Azure File Storage. Azure File Storage can be used to replace on-premises file servers, and can be accessed via the standard SMB and NFS protocols, accessed from anywhere in the world , and can be shared across applications in the cloud..
Azure Queue Storage. Azure Queue Storage allows for asynchronous message queuing between application components.
Azure offers following options to store data
1. Azure SQL Database
2. Azure Cosmos DB
3. Azure Blob Storage
4. Azure Data Lake Storage
5. azure Files
6. Azure Queue
7. Disk storage
Azure provides Azure SQL Database, which is based on SQL Server, to store relational data on Azure cloud.
Microsoft azure manages the hardware, software updates, and OS updates so that you can focus on the the application data. In addition it comes with in-build scaling and security.
Azure SQL Database has two purchasing options.
1. DTU - Database Transaction Unit
2. VCore - Virtual core
Azure provides Azure Cosmos DB to store non-relational data.
Azure Cosmos DB provides programming interfaces for SQL databases, MongoDB, Cassandra, and Graph databases.
There are three ways to connect an on-premises network to Azure Virtual Network (VNet).
1. Azure ExpressRoute - Azure ExpressRoute uses a private, dedicated, and high-bandwidth connection to extend on-premises network to Azure.
2. Site-to-site VPN - Site-to-site VPN uses Azure VPN Gateway to connect to on-premises network's VPN device having a public IP address.
3, Point-to-site VPN - Point-to-site VPN uses Azure VPN Gateway to connect from individual computers located on-premises.
Azure ExpressRoute seamlessly extends a company's on-premises network to Azure cloud, through a dedicated and private network.
1. High-throughput and Low-latency Connectivity .
2. Built-in redundancy
3. Connectivity to Microsoft cloud services
4. Dynamic routing
5. Data privacy
Azure ExpressRoute supports three connectivity models.
1. CloudExchange Co-location
2. Point-to-point Ethernet connection
3. Any-to-any Connection
Virtual network peering is used to connect Azure virtual networks (VNet), using private IP adresses, over Azure network.
Once two Azure virtual networks (VNet) are peered, the VMs and services within one VNet can communicate with the VMs and services within the other VNet.
Azure Traffic Manager is a DNS-based load balancer that distributes traffic to services and resources across Azure regions globally.
Azure Traffic Manager supports six different methods of routing.
1. Weighted routing
2. Performance routing
3. Geographic routing
4. Multivalue routing
5. Subnet routing
6. Priority routing
There are two kinds of Azure load balancers.
1. Basic load balancers - Basic load balancers can only be used with availability sets.
2. Standard load balancers -Standars load balancers can be used with availability sets as well as availability zones.

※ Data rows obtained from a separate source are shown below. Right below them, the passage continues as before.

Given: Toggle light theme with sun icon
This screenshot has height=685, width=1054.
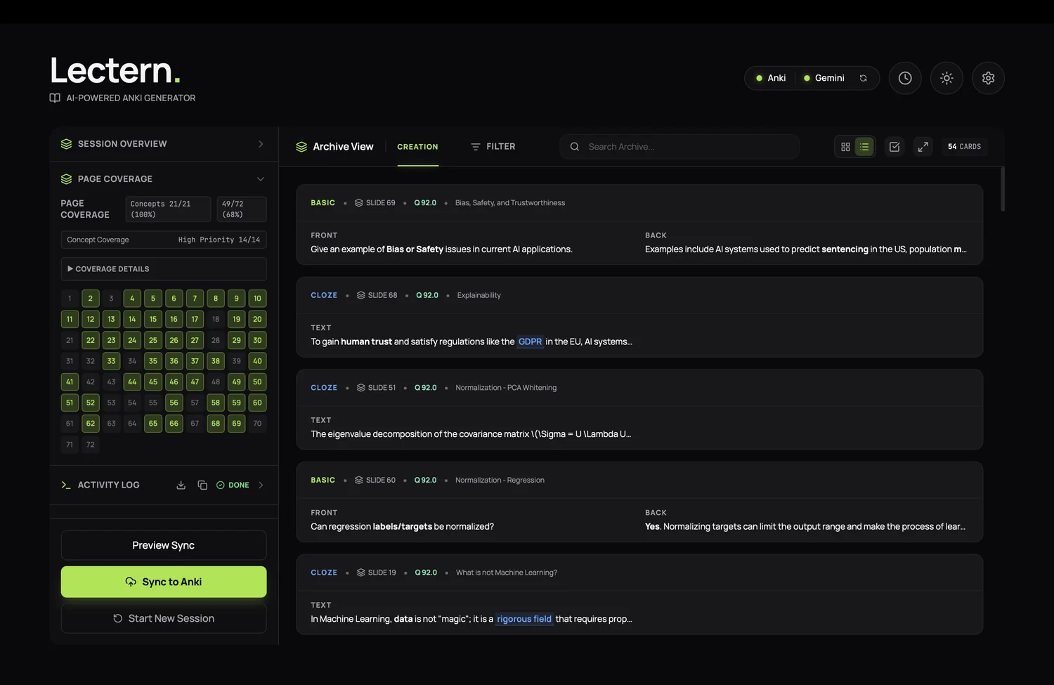Looking at the screenshot, I should (946, 78).
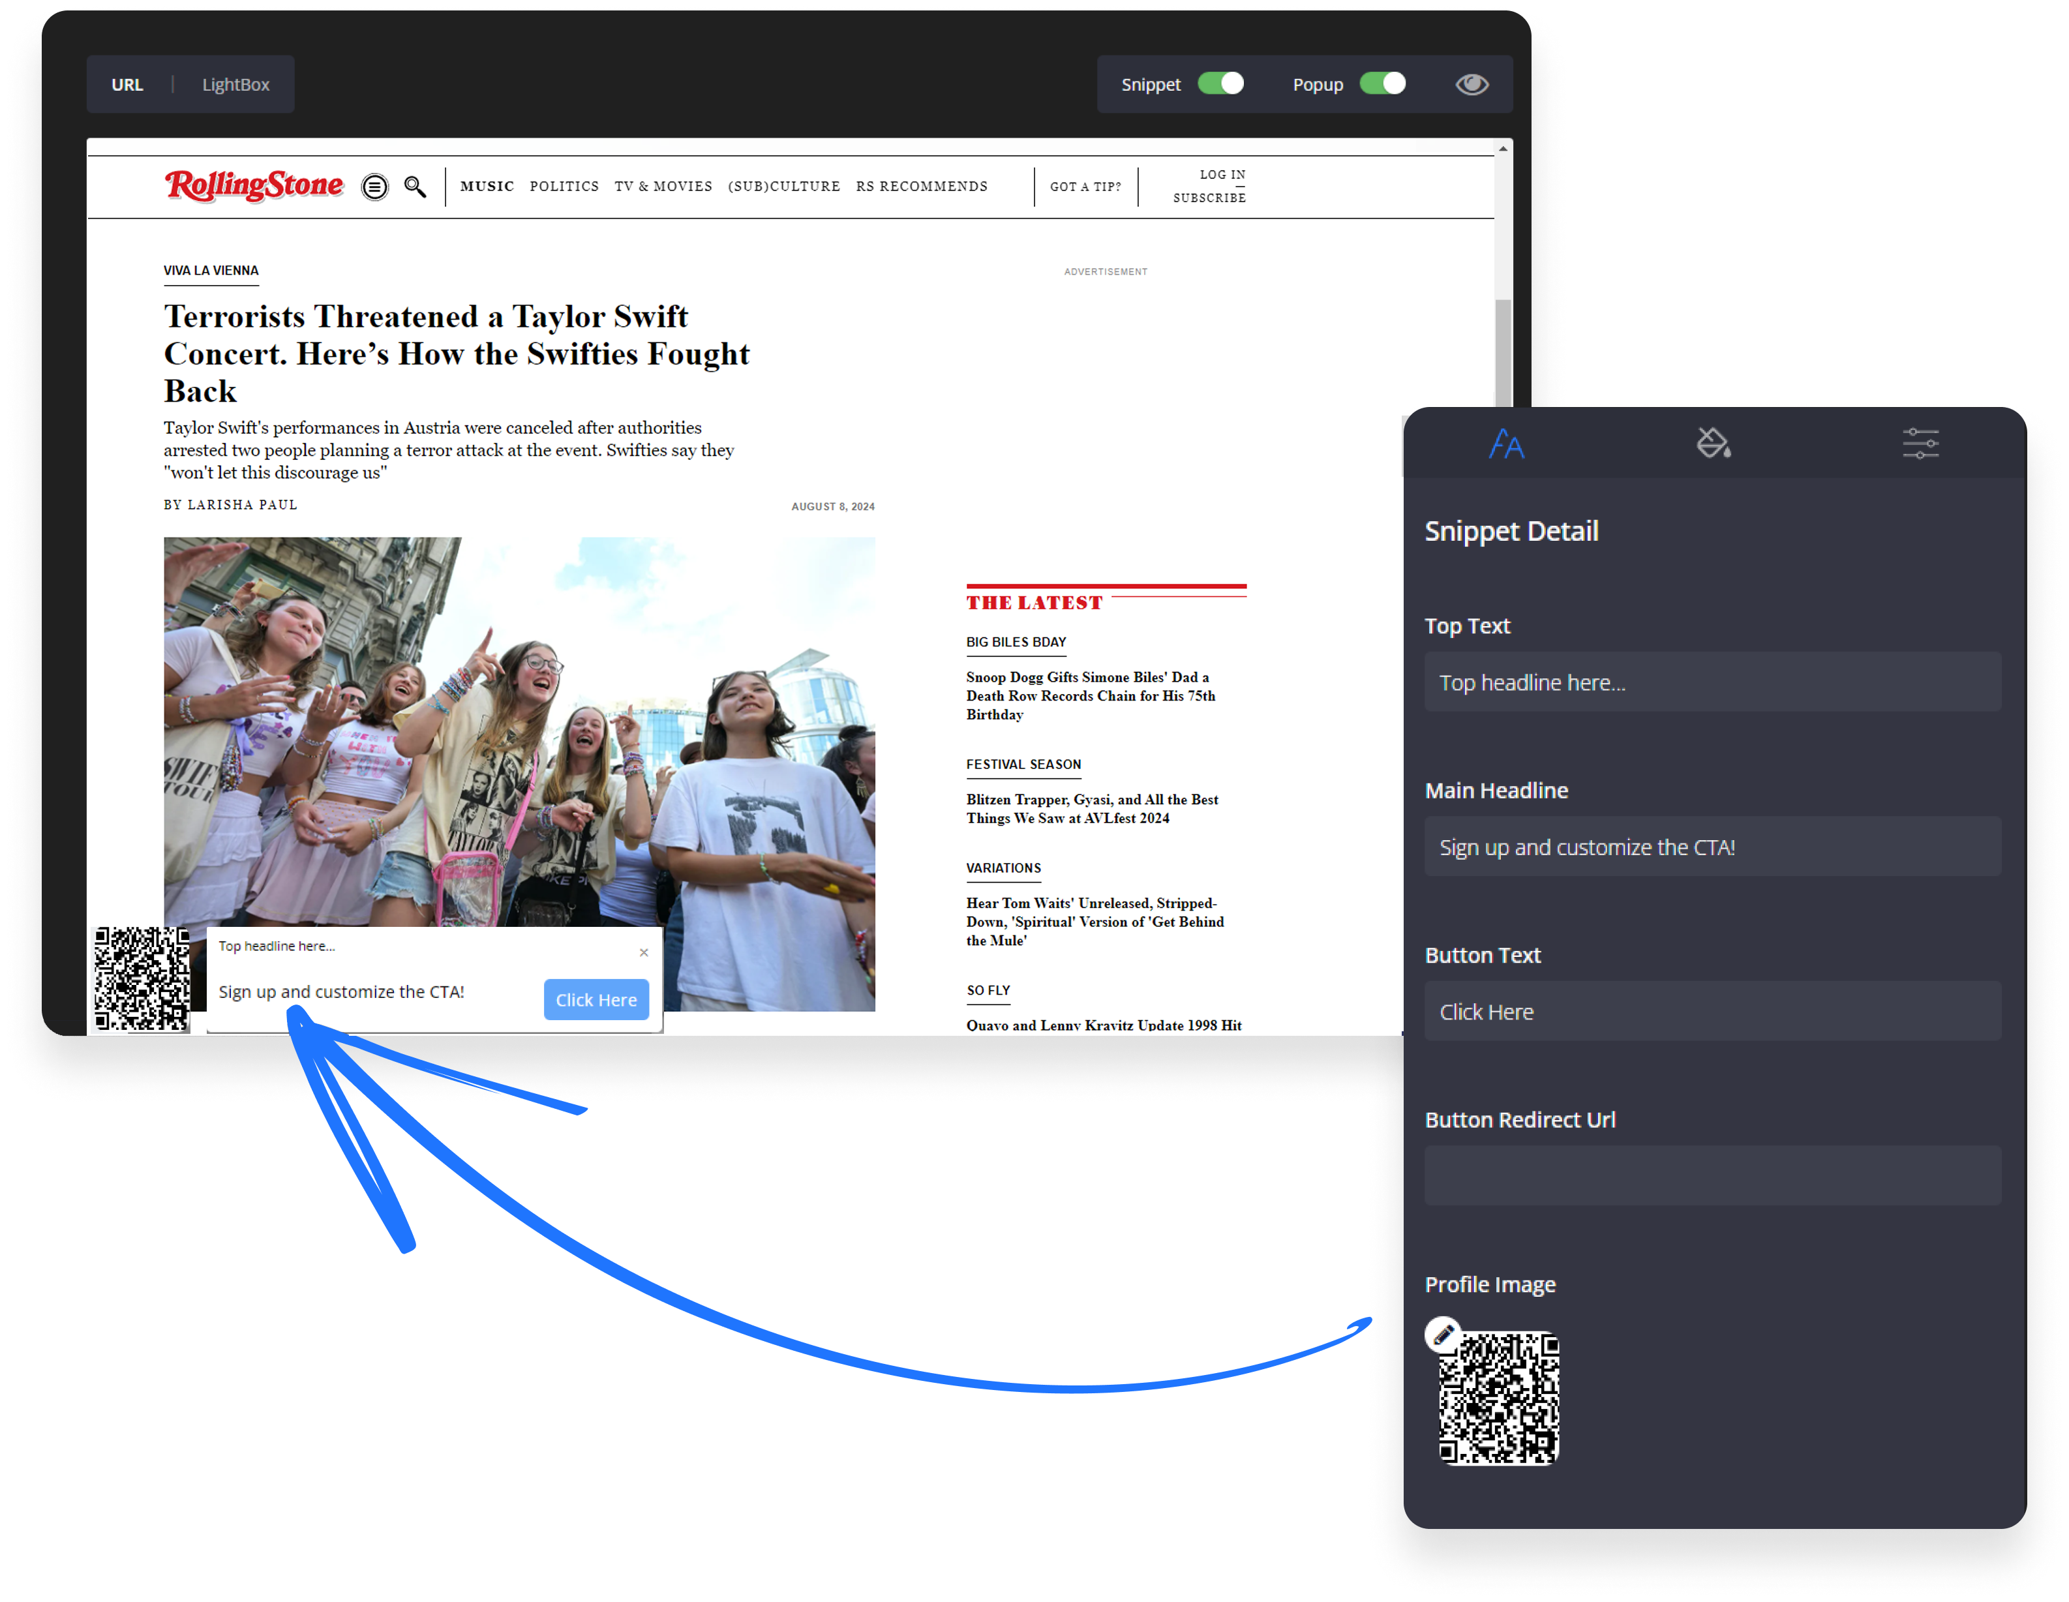2069x1602 pixels.
Task: Click into the Top Text input field
Action: [1712, 682]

Azure load balancers can be external load balancers or internal load balancers.
1. External load balancers - An external load balancer permits traffic from the internet and distributes the load across multiple virtual machines.
2. Internal load balancers - An internal load balancer takes in requests from an internal Azure resource and distributes the load to other Azure internal resources.
Azure provides Azure Site Recovery (ASR) service for disaster recovery of Azure Virtual Machines.
When you setup disaster recovery using Azure Site Recovery, Azure VMs continously replicate to a different secondary region. If an outage happens on the primary region, then you can fail over to the secondary region and access the VMs from that location. After the outage recovers, you can fail back to the primary location again.
Following are the different components that have to be considered for disaster recovery of Azure Virtual Machines
1. Virtual Machines - One or more virtual machines that have to be setup for disaster recovery.
Storage - Storage accounts attached to the Virtual Machines
Network components - One or more Subnets in a Vnet, within which the virtual machines are located.
Cache store account - Cache storage account on the source side that is used for replication.
Target resources - Target resources to which the data is replicated.